Activity.
Output, word for word, every line from the line with "1372x885 pixels. Task: Click" through the final line of the data below.

[Collected data entries]
····················

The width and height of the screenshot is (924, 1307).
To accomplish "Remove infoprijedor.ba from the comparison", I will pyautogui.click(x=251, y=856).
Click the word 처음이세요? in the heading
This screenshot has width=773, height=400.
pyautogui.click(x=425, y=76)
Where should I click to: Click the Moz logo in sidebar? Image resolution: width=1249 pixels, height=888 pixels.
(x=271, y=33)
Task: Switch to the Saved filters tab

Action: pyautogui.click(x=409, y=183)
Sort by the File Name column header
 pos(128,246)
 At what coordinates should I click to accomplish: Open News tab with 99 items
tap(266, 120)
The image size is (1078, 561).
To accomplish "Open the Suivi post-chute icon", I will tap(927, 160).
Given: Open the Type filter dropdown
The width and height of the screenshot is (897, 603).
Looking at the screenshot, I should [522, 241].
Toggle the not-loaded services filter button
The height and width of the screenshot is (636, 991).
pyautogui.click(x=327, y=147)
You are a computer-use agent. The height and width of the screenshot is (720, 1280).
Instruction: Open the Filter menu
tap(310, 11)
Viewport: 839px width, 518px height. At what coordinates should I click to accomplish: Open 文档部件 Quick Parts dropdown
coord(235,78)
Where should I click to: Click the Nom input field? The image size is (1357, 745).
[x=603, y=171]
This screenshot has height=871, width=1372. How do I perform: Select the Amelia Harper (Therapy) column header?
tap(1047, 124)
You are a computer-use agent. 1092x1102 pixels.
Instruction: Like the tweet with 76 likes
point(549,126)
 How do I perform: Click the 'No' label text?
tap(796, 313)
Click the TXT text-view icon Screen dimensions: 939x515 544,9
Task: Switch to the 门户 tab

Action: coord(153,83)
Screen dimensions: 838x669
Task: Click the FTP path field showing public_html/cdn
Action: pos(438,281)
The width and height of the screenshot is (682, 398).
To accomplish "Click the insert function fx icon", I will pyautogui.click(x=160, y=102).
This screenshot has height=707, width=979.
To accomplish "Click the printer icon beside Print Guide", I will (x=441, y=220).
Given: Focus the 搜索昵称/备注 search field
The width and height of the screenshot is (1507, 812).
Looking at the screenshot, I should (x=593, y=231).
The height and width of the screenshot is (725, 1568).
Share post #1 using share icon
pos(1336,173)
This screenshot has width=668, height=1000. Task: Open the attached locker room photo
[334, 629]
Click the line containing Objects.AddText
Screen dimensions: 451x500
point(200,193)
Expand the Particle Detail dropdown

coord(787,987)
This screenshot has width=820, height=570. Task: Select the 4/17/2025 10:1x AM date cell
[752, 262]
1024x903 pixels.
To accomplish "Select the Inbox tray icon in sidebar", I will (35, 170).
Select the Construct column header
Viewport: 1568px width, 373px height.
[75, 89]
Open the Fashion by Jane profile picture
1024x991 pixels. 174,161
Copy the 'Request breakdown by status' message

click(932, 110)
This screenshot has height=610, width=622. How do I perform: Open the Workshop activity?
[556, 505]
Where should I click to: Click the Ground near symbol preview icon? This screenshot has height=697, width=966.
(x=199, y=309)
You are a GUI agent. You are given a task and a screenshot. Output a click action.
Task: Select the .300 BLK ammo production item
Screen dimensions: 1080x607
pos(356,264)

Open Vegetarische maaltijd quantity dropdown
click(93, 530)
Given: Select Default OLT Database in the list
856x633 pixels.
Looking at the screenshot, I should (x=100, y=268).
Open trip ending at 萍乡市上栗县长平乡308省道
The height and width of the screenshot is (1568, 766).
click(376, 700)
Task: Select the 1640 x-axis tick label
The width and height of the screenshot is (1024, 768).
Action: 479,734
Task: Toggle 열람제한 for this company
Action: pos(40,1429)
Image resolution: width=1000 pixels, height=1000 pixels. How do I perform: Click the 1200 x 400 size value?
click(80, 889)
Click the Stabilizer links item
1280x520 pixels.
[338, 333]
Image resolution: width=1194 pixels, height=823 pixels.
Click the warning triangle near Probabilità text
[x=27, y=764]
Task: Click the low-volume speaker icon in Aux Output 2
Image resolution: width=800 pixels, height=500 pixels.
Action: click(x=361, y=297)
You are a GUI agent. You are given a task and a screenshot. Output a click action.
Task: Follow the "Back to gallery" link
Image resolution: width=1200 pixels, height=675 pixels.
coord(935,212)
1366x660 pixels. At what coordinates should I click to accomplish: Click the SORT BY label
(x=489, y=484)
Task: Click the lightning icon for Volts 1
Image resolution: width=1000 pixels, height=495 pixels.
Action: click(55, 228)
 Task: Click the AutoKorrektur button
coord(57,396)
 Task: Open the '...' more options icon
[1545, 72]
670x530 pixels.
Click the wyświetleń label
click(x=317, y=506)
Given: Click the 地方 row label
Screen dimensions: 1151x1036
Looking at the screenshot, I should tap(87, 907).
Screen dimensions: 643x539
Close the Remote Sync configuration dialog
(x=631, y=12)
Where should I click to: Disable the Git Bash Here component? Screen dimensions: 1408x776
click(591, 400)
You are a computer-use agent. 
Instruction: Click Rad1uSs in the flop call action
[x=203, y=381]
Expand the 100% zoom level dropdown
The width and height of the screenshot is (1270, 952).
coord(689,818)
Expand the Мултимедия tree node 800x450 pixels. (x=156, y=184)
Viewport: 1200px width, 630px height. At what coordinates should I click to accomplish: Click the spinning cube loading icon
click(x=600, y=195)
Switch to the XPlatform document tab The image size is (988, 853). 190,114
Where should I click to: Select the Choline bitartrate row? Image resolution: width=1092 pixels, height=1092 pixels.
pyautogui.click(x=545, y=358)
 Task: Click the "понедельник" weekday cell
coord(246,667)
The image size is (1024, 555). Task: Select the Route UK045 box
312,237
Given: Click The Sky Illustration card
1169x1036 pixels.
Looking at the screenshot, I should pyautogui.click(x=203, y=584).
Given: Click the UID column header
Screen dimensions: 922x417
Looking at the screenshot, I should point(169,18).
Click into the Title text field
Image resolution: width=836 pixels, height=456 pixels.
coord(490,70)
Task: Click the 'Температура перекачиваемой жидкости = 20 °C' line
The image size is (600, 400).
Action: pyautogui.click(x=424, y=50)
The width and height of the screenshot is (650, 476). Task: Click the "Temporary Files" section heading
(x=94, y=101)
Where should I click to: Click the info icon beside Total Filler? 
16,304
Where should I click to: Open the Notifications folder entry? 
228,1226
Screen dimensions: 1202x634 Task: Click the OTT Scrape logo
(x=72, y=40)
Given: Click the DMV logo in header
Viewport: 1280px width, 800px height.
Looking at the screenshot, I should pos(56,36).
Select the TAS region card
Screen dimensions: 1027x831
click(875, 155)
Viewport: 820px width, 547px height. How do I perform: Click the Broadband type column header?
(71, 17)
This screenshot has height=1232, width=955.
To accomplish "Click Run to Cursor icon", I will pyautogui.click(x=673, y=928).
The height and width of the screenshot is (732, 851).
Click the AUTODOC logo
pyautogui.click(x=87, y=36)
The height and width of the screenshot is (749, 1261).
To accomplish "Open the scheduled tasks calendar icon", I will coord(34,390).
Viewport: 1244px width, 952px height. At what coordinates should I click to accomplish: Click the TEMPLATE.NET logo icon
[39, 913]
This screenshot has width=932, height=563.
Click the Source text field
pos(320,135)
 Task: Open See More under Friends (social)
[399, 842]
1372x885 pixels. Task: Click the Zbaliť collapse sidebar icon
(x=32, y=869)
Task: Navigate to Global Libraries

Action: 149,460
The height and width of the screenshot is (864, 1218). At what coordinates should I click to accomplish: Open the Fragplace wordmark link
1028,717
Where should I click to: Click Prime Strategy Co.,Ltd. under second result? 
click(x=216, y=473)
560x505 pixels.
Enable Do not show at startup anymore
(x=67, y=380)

····················

Response below.
1372x885 pixels. Task: Click the Zbaliť collapse sidebar icon
(x=32, y=869)
Task: Navigate to Global Libraries

Action: 149,460
The height and width of the screenshot is (864, 1218). At what coordinates should I click to accomplish: Open the Fragplace wordmark link
1028,717
Where should I click to: Click Prime Strategy Co.,Ltd. under second result? 
click(x=216, y=473)
560x505 pixels.
Enable Do not show at startup anymore
(x=67, y=380)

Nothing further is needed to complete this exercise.